Not gonna happen. But the good new is, soup! Fresh, handmade, vegan, meticulously labeled. Well, except for that one container...which by process of elimination contains either 1) Brazilian Black Bean, or 2) an elaborate assassination attempt.
Option #2 would be a waste of the side of rice I cooked in shallots and garlic.
Writers are a vocal group on social media, and I've seen many pronouncements in which radio silence is equated to "self-care." On one hand, you have to get the oxygen mask on yourself before you can help those around you. On the other hand, taking care of yourself can't be your excuse to opt out of painful dialogues. You're doing nothing to complicate your privilege if you think of worrying as something you can put aside for a day, versus having it be an involuntary part of your existence. A lot of people are eyeballing panicky white liberals and thinking, Oh, now you're upset?
Soup. Sleep. A vase of $5 tulips that stand ramrod straight one day, and swerve like drunkards the next. 43-minute workouts whenever I can (which is exactly the length of one Chopped episode.) Petting my cat in the morning, when she curls up beside my pillow and stares out the window. The cranes are erecting a building in the adjacent lot, one beam at a time. They're the strangest birds she has ever seen.

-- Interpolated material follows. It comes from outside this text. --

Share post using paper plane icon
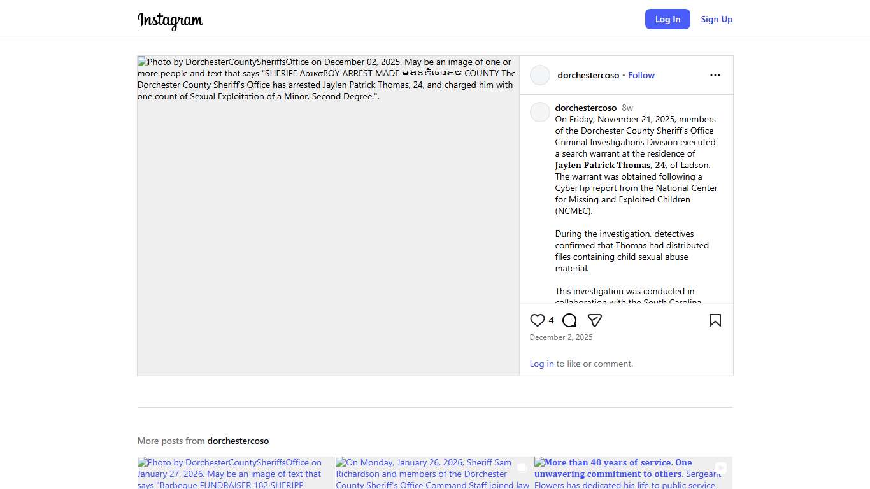The height and width of the screenshot is (489, 870). (x=595, y=320)
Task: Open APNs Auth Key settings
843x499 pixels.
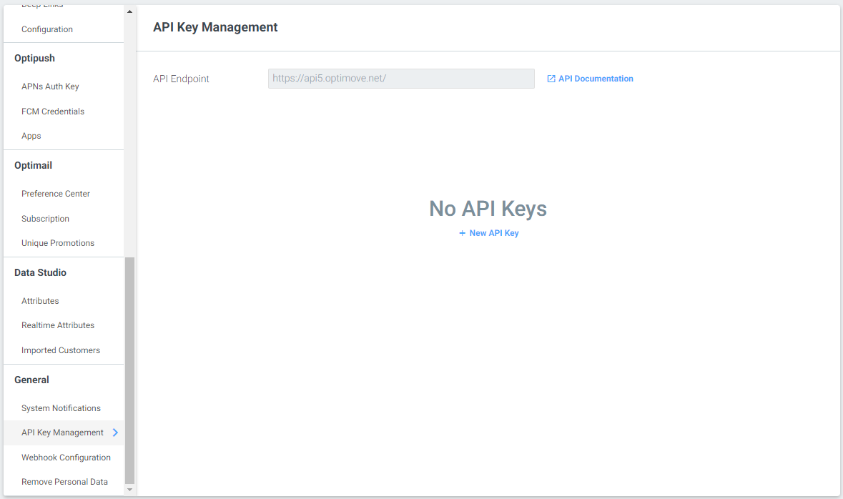Action: pyautogui.click(x=49, y=86)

I read the manuscript for a neighbor's brilliant nonfiction book, which will be published in 2017. I renewed my Politics & Prose membership. I subscribed for another year to three different literary journals. In defiance of all practical logistics, I will be hosting thirty women writers for lunch at the Arts Club of Washington this Friday. I worked for few days straight on a soon-to-be-revealed creative project in celebration of Count the Waves' paperback release on December 13.
I made a few donations. I made a few phone calls. But there is so much more to do. I can do so much more. All of these gestures of self-care are important, but the truth is that I feel strongest--no, I am strongest--when acting out of concern for others rather than myself.

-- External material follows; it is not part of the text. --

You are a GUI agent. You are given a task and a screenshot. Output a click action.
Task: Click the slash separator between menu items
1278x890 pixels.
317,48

I've never been very good at half-measures. I'm a perfectionist, drawn to dramatic outcomes and absolutes. If I have three hours' worth of work to do, I'll wait until I've got three hours free. That means letting a lot of free hours go to waste in the meantime, rather than logically doing an hour here and an hour there until the work is done.

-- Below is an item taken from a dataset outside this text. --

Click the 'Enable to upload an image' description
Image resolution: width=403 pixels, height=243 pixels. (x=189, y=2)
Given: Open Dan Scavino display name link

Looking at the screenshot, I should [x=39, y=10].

But that's not how advocacy gains a foothold. You show up, even when no one is there to witness it. You chip away. You pester. You celebrate the two steps forward even as you're taking one step back. You don't aim to be perfect, you aim to be present.
Much of the past few years, for me, has been about articulating the particular political and social concerns I have in the world. (Not that "liberty and justice for all" isn't a good start, but you have to get specific.) If I want to look back on this life with any kind of pride, I have to shelve my distaste for half-measures for the privilege it is, and center advocacy part of my daily practice.
At the very least, I have the time to spare that it would have taken to make soup.